Food manufacturers are aware of this phenomenon and trying to reduce the proportion of unhealthy ingredients in favor of the most natural ones. And that’s where French Dry4Good comes in. Romaric Janssen and his engineer friend Jean-Gabriel Dijoud created the company in 2019 with the objective of providing food manufacturers, artisans and brands with healthier and more natural ingredients to enable them to meet the growing demand for better eating.
Romaric Janssen explained:
“We started with the observation that more and more consumers want products with healthy ingredients and have some doubts about industrial products sold in supermarkets. So we thought we had to work on the ingredients and there aren’t many solutions. Either we work on fresh ingredients (this is the classic chain), or we work on ingredients which are transformed and therefore drying becomes interesting. So we started from existing drying technologies and adapted them to end up with our own drying technology.”
Their own drying technology is different from the traditional method of freeze-drying as it works at room temperature.
“The major difference between our drying technology and freeze-drying is that our products don’t go through freezing which is quite harmful for products in terms of color and taste and it also degrades the nutritional value. We only remove the water molecule from products, we keep everything else. So when you put water back in, the product becomes fresh again.”
There is no added sugar, no salt, no coloring and no preservatives or other additives in Dry4Good dried strawberries, zucchinis and mushrooms which are made using raw products supplied by local farms.
They designed their own prototype machine, integrating several drying sensors, to have the healthiest drying possible, with the lowest possible energy consumption. This is because their technique also has another virtuous goal:
“Freeing ourselves from deep freezing is also very virtuous from an ecological point of view, because in the food industry today, the production of cold is one of the most energy-consuming processes.”
Anything containing water can be dehydrated, but for the moment the company is only focusing on vegetables, fruit, herbs and mushrooms.
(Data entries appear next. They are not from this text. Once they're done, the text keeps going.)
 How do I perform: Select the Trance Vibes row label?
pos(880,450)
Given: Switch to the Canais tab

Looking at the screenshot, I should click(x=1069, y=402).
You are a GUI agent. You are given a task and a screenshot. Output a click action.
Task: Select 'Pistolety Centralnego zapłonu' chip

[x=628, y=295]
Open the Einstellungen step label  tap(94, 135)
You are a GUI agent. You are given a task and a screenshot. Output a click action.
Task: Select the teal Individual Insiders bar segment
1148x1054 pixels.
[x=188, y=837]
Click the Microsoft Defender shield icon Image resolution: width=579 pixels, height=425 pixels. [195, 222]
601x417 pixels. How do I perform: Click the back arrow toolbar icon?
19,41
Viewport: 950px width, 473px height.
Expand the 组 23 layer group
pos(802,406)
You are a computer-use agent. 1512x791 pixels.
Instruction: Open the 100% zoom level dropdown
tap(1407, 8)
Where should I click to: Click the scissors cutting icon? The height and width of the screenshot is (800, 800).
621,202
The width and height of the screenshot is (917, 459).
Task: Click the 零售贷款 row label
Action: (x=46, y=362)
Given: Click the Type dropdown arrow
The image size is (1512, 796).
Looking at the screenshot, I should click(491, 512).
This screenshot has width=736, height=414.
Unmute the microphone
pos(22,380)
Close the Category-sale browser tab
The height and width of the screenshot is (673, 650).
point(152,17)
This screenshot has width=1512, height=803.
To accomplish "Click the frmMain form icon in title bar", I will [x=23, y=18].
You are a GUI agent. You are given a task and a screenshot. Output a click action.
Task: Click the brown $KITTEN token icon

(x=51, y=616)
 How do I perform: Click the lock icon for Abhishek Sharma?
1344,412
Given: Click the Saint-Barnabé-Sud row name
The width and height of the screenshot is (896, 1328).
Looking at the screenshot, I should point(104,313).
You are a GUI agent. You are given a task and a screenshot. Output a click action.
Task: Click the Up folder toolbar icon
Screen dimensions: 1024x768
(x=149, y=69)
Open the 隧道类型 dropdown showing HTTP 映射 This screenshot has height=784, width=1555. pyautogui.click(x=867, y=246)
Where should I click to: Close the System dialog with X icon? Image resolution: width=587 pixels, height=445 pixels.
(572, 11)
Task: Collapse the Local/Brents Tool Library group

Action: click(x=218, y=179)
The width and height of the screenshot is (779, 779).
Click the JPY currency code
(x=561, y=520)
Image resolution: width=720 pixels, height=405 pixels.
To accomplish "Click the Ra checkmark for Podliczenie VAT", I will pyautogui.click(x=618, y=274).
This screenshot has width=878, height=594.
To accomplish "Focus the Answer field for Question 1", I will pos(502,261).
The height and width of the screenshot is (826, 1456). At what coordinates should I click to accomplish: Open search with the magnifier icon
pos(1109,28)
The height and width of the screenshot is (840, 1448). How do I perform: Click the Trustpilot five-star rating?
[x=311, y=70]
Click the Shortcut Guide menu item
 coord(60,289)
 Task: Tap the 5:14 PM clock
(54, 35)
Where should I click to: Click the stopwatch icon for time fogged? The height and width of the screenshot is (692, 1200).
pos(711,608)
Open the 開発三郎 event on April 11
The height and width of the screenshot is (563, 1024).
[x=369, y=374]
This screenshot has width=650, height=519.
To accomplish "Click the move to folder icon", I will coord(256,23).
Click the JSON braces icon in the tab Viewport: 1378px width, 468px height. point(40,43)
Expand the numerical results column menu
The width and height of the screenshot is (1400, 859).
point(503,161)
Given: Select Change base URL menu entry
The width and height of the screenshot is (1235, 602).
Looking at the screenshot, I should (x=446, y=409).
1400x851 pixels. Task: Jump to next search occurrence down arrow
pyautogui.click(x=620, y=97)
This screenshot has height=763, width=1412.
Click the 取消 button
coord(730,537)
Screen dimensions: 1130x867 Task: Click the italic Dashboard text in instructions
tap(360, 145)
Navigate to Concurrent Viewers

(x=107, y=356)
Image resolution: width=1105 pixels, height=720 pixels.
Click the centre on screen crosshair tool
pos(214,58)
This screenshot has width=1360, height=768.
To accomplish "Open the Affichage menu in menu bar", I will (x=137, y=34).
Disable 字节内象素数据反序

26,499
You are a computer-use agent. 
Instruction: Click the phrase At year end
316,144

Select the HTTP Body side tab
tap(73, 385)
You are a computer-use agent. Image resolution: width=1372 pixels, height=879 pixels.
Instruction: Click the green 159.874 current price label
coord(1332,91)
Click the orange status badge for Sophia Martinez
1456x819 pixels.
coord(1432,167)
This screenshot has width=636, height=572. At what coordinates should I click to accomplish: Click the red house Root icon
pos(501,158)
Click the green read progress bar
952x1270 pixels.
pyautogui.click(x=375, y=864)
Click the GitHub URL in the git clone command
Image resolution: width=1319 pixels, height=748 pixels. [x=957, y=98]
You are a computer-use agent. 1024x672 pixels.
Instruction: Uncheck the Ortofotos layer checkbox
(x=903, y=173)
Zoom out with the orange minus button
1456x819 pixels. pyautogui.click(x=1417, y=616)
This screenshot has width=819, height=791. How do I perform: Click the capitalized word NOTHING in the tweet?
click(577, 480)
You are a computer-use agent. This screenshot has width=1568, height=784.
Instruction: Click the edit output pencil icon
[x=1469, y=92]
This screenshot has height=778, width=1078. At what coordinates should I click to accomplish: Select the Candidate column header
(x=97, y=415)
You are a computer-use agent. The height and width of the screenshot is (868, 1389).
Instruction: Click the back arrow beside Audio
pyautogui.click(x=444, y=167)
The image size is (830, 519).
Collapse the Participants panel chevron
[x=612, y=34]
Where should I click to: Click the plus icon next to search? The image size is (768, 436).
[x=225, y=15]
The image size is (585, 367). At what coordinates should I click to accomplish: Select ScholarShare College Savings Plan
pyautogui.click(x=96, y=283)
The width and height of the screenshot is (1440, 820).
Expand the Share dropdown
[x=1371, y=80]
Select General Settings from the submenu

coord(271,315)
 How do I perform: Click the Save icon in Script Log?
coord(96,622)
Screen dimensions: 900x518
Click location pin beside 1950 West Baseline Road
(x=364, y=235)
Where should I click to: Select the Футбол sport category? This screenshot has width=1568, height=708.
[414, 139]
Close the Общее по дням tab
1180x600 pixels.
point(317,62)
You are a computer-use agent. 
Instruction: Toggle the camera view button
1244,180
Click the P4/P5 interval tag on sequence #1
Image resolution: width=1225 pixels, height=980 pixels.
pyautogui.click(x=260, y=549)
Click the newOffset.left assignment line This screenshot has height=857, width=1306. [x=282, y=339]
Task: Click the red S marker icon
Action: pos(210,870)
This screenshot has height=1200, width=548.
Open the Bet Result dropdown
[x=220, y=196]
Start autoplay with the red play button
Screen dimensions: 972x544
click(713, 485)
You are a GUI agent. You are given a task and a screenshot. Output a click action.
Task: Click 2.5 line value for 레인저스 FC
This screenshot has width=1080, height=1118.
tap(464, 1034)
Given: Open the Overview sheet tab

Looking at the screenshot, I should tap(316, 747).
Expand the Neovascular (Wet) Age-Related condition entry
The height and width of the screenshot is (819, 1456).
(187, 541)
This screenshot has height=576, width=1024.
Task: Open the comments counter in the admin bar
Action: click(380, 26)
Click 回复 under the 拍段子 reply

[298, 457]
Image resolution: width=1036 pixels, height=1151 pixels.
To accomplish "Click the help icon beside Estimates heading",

They are conducting lab tests with meat products but their staple products remain vegetables that are produced by local farmers.
So far, their prototype machine operates in cycles of 8 hours. Romaric expects that by the end of the year, they will be able to process half a ton of fresh products per day.
Their dried products are starting to get interest from those in the agro-industry who make industrial preparations and are looking for quality ingredients. Dry4Good works with small and medium-sized companies that, for example, make industrial tabbouleh sold in supermarkets. They provide ingredients for restaurant chefs and SMEs that make food supplements. They also work with fruit and vegetable producers to transform their products on their behalf. And they even offer drying services for industrialists that have their own raw materials.
Next, Romaric hopes to reach a new type of client:
“We’re targeting customers like NASA, we’d love to approach Thomas Pesquet. We are also trying to get closer to the world of high level sports. It makes a lot of sense because our products are light and keep all their nutrients.”
Another project would be to build a model that would spread as close as possible to the production areas in other areas of France. So far, Dry4Good is located in the Paris region and uses raw products from local farms that are situated at a maximum of 15 kilometers from the production center.
“It’s a decision we haven’t made yet because the classic industrial model is more about centralizing production tools and bringing raw materials to the production tools and not the other way round. We could also imagine having a large site and small sites all over France.”
Their pilot project is going to take another six months, with a second machine to be developed by the end of the year. They currently have a catalog of 15 ingredients but aim to have 30 by the end of the year.